Victime d’une arnaque au faux prêt bancaire, Nathalie Laurence est bien décidée à récupérer son argent. Cette habitante de Poitiers, chargée de clientèle chez la société Armatis, a vu s’envoler les 15 000 euros d’apport personnel qu’elle avait réunis pour l’achat de son futur appartement, raconte La Nouvelle République. Une somme qu’elle réclame désormais à sa banque, qu’elle accuse de ne pas avoir su détecter l’escroquerie.

Tout commence avec un projet immobilier mûri de longue date. Après un an de recherches, Nathalie trouve enfin le bien idéal : un appartement avec jardin pour 90 000 euros. Elle sollicite naturellement sa banque, mais le taux proposé ne la convainc pas, et se dirige vers un comparateur en ligne pour explorer d'autres options. C’est là que le piège se referme. En remplissant plusieurs formulaires, elle est redirigée vers ce qu’elle pense être le site d’établissements bancaires fiables. Très vite, elle est contactée par des personnes se présentant comme des collaborateurs de la banque en ligne Fortuneo.

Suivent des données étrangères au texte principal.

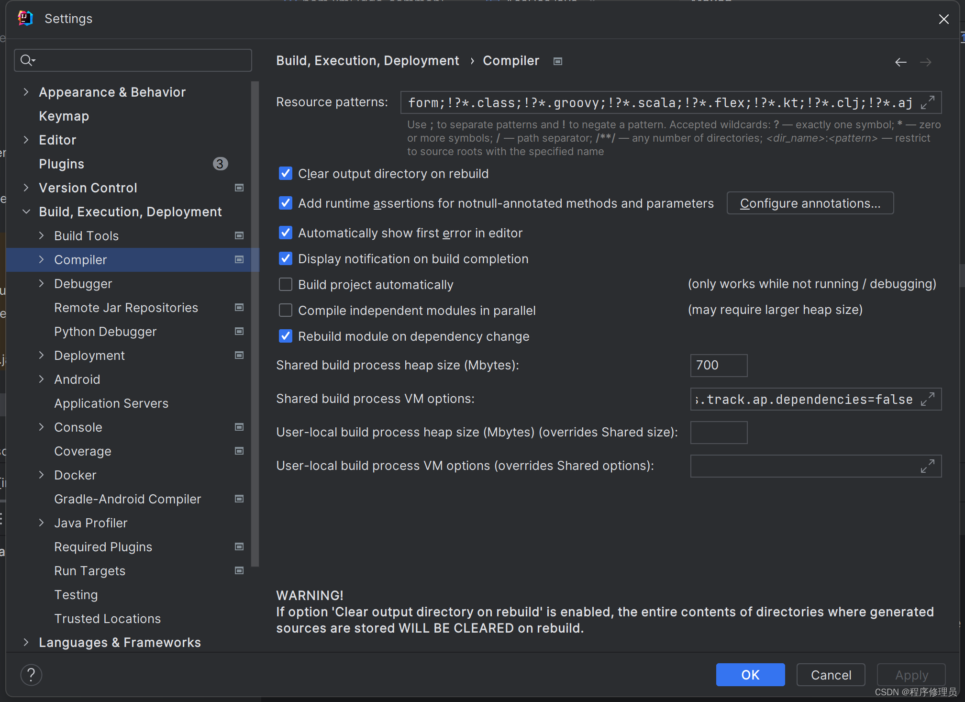This screenshot has width=965, height=702.
Task: Click project-level icon beside Version Control
Action: coord(239,188)
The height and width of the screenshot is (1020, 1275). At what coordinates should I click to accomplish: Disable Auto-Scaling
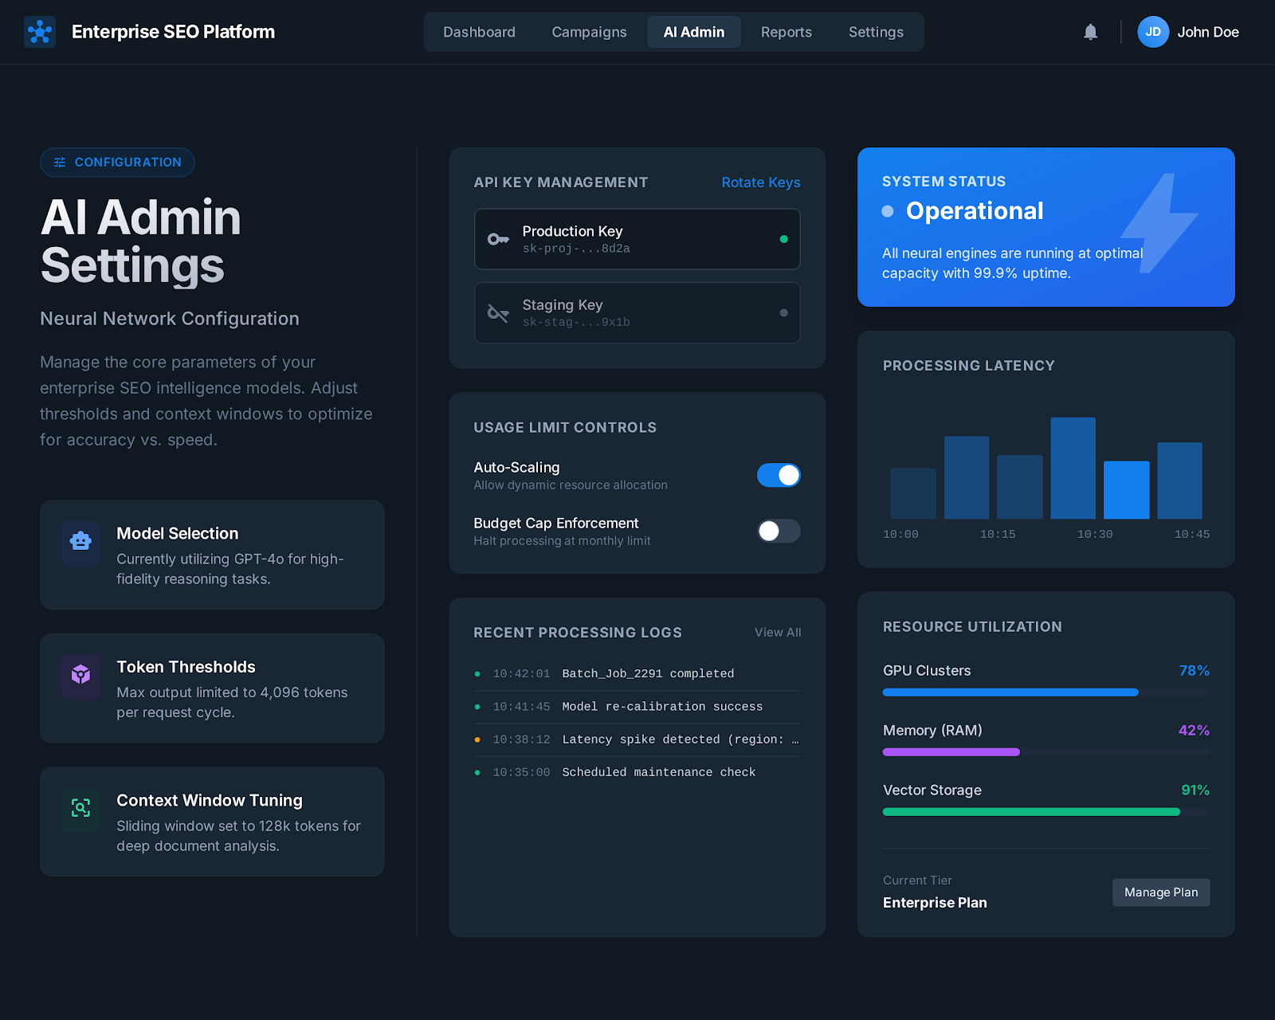[x=778, y=475]
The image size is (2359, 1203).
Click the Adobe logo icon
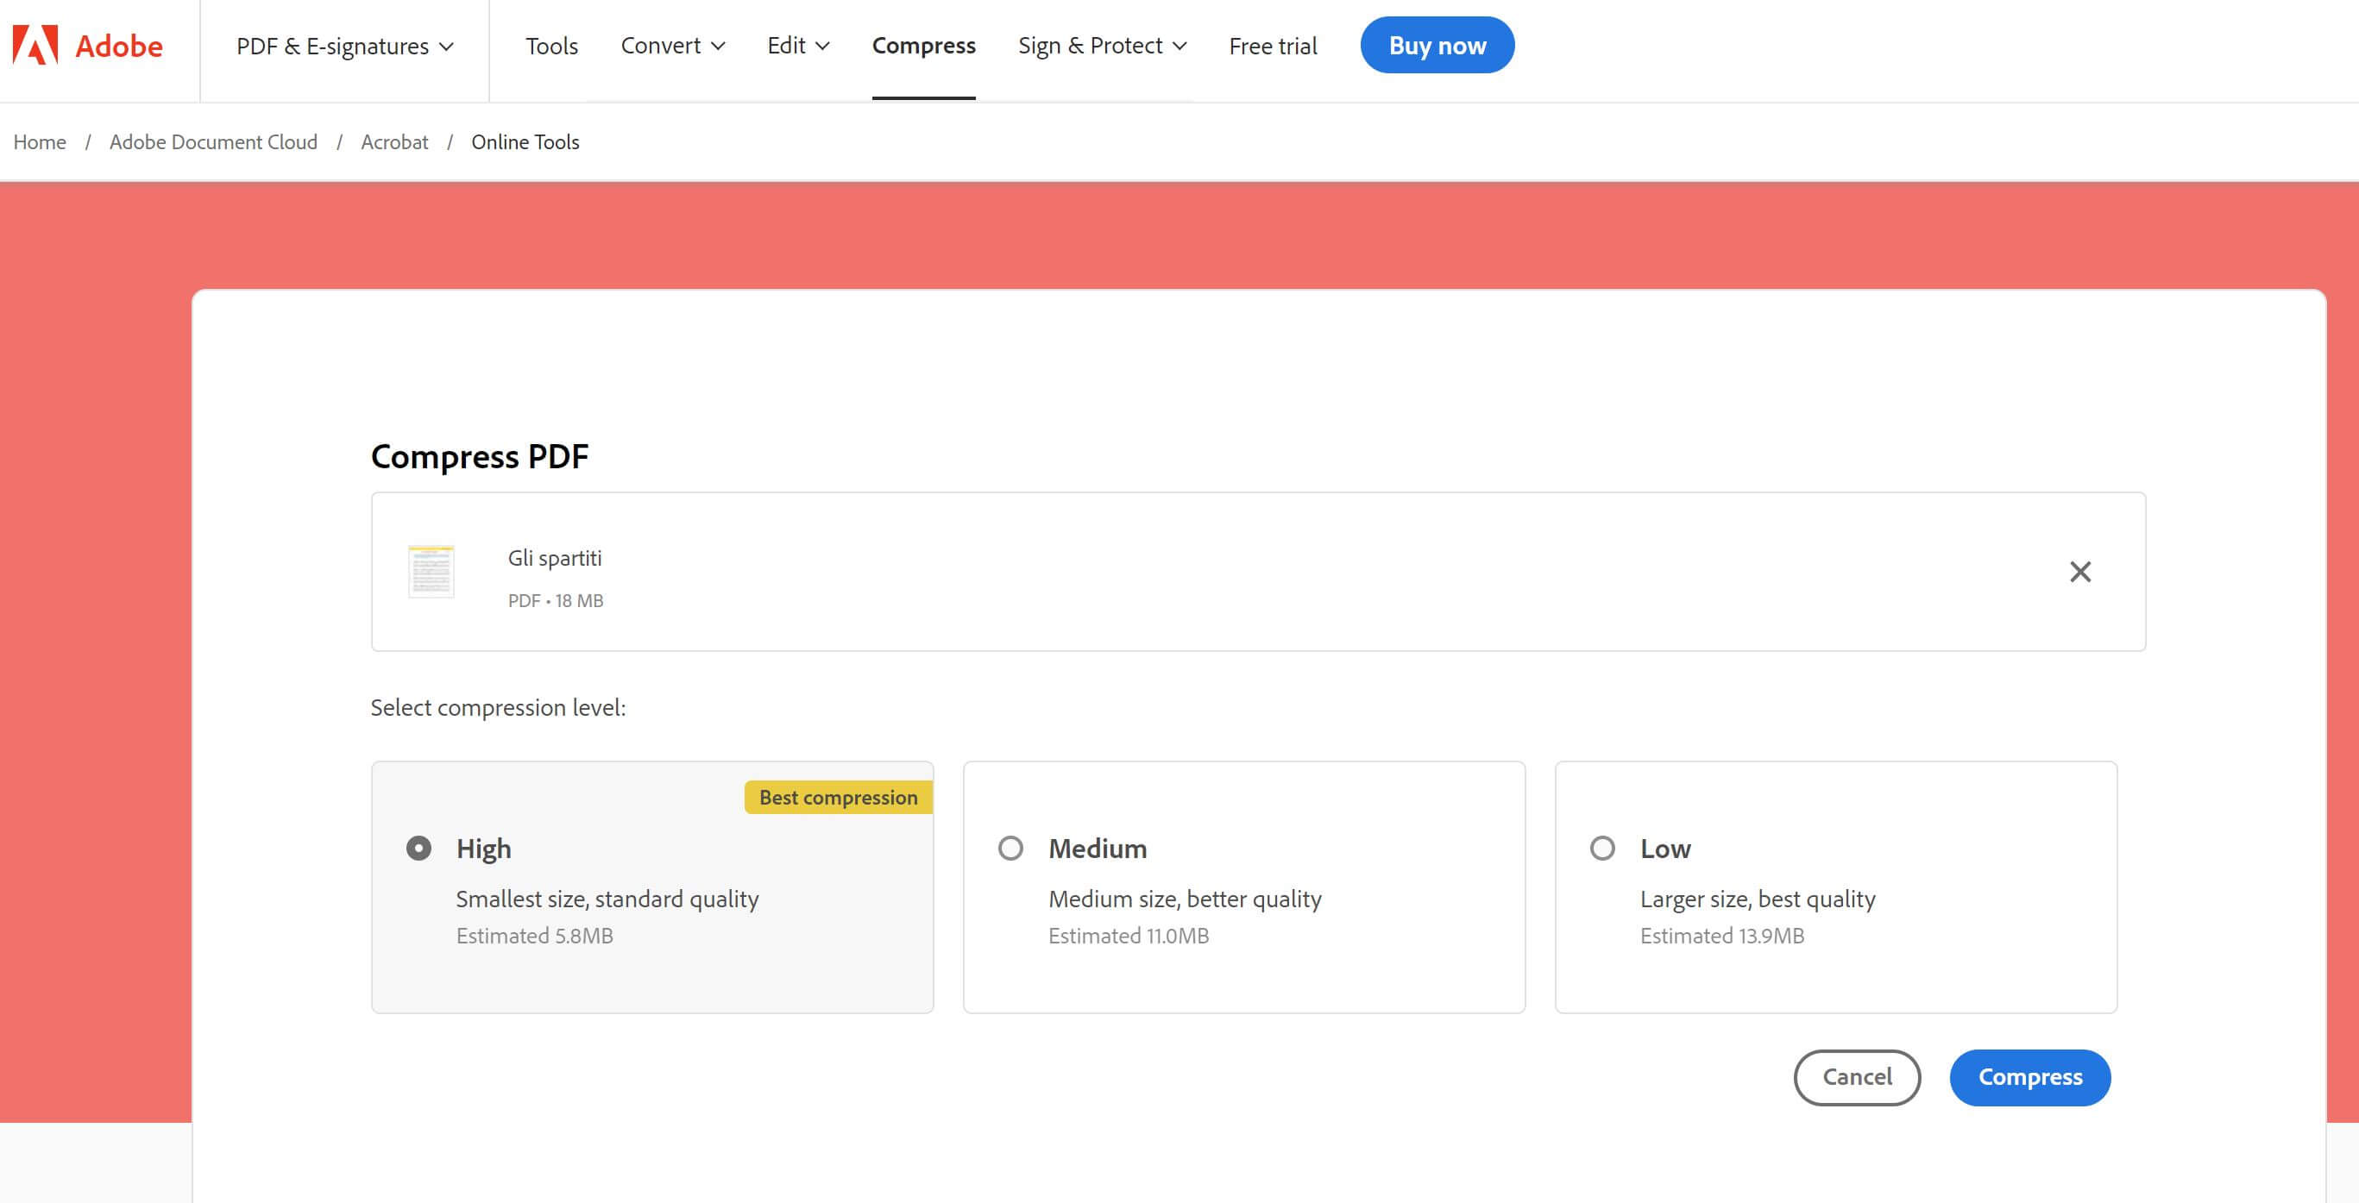(36, 45)
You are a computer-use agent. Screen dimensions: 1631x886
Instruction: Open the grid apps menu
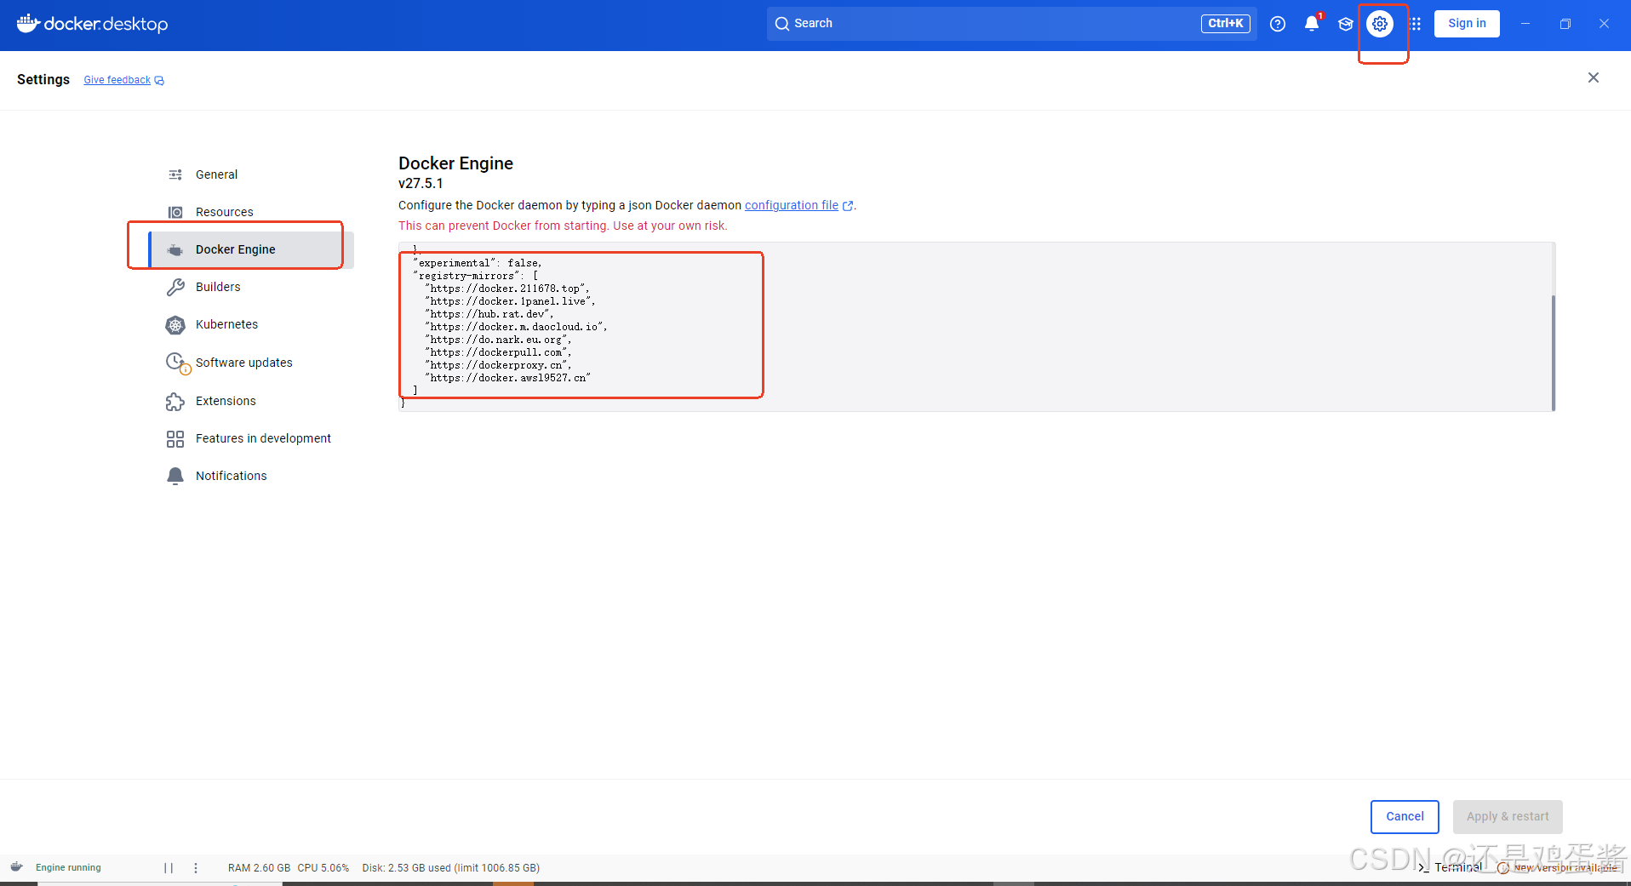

Un site inscrit sur la liste noire de l’ACPR

Professionnels, précis, convaincants : ses interlocuteurs lui inspirent confiance. Le dossier est monté, elle obtient un accord de principe, et même son agent immobilier est rassuré après avoir échangé avec les prétendus responsables financiers. La future propriétaire est alors invitée à verser son apport personnel – 15 000 euros – afin de débloquer les fonds. Ce qu’elle fait le 27 mars. Mais depuis, c’est la douche froide : plus aucune nouvelle. Et lorsqu’elle contacte Fortuneo, la réponse est sans appel : aucun dossier à son nom.

Désemparée, Nathalie dépose plainte à la gendarmerie de Jaunay-Marigny et se tourne vers sa propre banque pour demander réparation. Selon elle, l’établissement aurait dû détecter le caractère frauduleux de la transaction. D’autant que le site qui l’a piégée figure sur la liste noire de l’Autorité de contrôle prudentiel et de résolution (ACPR), rattachée à la Banque de France. Déterminée à se faire entendre, la Poitevine a témoigné auprès de nos confrères de France 2, le 23 mai dernier.

Une prise de parole qui a permis de faire avancer les choses : «J’ai eu un rendez-vous en visio avec un responsable régional de la banque, ils étudient ma demande», raconte-t-elle dans les colonnes du journal local. Abattue au départ, elle a choisi de ne pas rester passive. «Je m’en voulais tellement de ne pas avoir vu le truc venir… Mais j’ai décidé de prendre le taureau par les cornes. Je suis victime, mais pas coupable !», insiste-t-elle.